Come a Wimbledon, Novak Djokovic affronterà gli Us Open senza aver disputato alcun torneo di preparazione. A New York è però arrivato presto, per assorbire al meglio il fuso orario. Il tabellone non lo ha favorito, visto che la sua metà di tabellone è presidiata da avversari temibili quali Matteo Berrettini e il citato Zverev. Nell’altra porzione, si annuncia un duello in semifinale tra il finalista del Roland Garros Stefanos Tsitsipas e quello di Melbourne Daniil Medvedev. Opposto a Djokovic nei quarti di Parigi e in semifinale a Londra, Berrettini ha dimostrato di non essere ancora al livello del serbo, ma nemmeno di essere poi così lontano da un successo prestigioso. Quanto al tedesco, il titolo olimpico gli ha tolto pressione, iniettandogli tanta di quella autostima da farne anche il degno vincitore di Cincinnati. È lui il più accreditato antagonista di Djokovic, non fosse che per la splendida condizione che sembra accompagnarlo dalla fine di luglio.

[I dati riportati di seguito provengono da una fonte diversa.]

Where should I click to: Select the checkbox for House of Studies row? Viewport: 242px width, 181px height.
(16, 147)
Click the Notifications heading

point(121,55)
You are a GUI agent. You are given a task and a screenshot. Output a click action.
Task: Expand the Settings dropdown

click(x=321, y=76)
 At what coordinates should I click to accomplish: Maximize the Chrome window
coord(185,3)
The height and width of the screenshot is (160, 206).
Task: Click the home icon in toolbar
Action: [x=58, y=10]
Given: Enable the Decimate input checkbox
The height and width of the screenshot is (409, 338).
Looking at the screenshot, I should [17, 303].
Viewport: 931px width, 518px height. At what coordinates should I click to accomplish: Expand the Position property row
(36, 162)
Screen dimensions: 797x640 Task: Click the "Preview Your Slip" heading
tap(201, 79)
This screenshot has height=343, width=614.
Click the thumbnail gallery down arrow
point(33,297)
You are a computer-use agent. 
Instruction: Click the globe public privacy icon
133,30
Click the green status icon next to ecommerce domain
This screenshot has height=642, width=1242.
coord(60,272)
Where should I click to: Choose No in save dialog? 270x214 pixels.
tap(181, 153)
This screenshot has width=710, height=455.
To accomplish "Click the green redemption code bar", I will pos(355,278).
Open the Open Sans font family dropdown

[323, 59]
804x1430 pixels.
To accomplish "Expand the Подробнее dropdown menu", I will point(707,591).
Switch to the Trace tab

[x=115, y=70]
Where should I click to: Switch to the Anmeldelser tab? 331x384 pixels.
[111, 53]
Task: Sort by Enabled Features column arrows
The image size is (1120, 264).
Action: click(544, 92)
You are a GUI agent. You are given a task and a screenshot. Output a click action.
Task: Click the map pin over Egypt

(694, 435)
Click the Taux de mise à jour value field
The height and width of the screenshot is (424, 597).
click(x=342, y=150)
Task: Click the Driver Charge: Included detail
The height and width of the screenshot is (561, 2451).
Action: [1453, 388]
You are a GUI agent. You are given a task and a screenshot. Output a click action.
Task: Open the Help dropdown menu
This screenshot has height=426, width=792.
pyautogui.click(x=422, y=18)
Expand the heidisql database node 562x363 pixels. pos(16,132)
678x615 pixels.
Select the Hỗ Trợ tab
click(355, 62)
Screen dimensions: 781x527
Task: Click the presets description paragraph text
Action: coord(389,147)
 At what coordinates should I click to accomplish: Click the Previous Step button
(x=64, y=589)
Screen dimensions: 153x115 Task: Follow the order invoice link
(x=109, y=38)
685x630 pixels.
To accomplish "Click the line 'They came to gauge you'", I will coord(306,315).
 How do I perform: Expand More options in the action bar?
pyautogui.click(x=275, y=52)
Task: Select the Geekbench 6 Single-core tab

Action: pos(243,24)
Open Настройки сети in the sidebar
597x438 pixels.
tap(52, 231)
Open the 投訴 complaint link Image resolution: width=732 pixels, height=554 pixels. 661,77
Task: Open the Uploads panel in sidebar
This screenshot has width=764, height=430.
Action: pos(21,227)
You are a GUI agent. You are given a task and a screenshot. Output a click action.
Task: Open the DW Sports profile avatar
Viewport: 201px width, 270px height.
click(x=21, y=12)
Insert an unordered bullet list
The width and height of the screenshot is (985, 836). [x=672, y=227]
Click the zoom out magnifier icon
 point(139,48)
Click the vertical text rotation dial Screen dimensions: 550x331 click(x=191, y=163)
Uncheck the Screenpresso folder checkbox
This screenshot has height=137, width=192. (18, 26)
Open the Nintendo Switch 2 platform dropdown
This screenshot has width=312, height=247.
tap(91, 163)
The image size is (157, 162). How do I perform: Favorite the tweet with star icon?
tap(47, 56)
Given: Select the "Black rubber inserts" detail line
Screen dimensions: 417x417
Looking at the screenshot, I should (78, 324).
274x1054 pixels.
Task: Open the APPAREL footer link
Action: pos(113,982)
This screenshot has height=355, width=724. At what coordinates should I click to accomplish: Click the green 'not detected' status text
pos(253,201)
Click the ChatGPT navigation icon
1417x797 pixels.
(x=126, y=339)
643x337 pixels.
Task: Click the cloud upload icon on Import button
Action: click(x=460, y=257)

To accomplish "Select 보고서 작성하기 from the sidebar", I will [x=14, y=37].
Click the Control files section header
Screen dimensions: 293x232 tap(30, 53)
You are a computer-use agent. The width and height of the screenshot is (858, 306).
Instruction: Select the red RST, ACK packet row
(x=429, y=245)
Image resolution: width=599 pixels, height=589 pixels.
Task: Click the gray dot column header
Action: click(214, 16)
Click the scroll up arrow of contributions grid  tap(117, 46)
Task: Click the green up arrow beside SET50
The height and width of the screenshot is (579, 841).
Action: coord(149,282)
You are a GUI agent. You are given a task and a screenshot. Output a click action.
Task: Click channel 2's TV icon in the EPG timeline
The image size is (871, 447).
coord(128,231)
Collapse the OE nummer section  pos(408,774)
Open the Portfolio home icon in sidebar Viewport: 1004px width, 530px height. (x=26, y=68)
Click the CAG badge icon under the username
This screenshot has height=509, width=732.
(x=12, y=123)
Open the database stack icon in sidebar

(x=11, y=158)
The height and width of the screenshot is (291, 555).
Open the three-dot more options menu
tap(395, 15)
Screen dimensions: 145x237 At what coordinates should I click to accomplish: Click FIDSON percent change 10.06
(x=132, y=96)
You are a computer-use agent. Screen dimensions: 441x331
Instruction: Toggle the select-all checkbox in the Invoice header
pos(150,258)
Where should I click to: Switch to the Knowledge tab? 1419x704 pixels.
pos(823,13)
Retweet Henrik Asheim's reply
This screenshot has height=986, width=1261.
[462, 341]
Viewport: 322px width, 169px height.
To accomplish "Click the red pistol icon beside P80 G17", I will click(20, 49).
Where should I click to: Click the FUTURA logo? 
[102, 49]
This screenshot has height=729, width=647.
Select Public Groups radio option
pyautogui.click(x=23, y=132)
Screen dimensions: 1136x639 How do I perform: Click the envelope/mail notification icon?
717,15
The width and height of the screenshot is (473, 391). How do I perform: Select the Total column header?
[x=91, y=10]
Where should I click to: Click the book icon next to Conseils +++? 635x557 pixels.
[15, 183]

Con Roger Federer e Stan Wawrinka in infermeria, le speranze elvetiche di ben figurare oltre oceano sono affidate alle tenniste, al terzetto formato da Belinda Bencic (Wta 12), Jil Teichmann (44) e Viktorija Golubic (45). Dopo la medaglia d’oro di Tokyo, la sangallese deve convincersi di essere in grado di conquistare anche uno Slam, anche se la numero uno al mondo Ashleigh Barty sembra aver assunto il controllo delle operazioni con una certa decisione. Semifinalista due anni fa dopo aver estromesso la campionessa in carica Naomi Osaka, Belinda nei quarti potrebbe proprio trovare l’australiana, annunciata in grande forma.
Piazzata anche lei nel primo quarto del tabellone, Jil Teichmann è una mina vagante di cui diffidare. Lo ha ribadito anche a Cincinnati, dove è stata sconfitta nei quarti dalla citata Ashleigh Barty. Finalmente risparmiata dagli acciacchi che ne hanno condizionato un po’ il percorso, la 24enne sfoggia un tennis offensivo in grado di dare fastidio anche alle giocatrici più forti del circuito.
Nei quarti di finale a Wimbledon, Viktorija Golubic è a rischio prematura eliminazione, in quanto opposta alla canadese Bianca Andreescu (Wta 7), vincitrice dell'edizione 2019, la quale però rappresenta un'incognita, in quanto negli ultimi mesi ha lotta più con gli infortuni che contro le avversarie.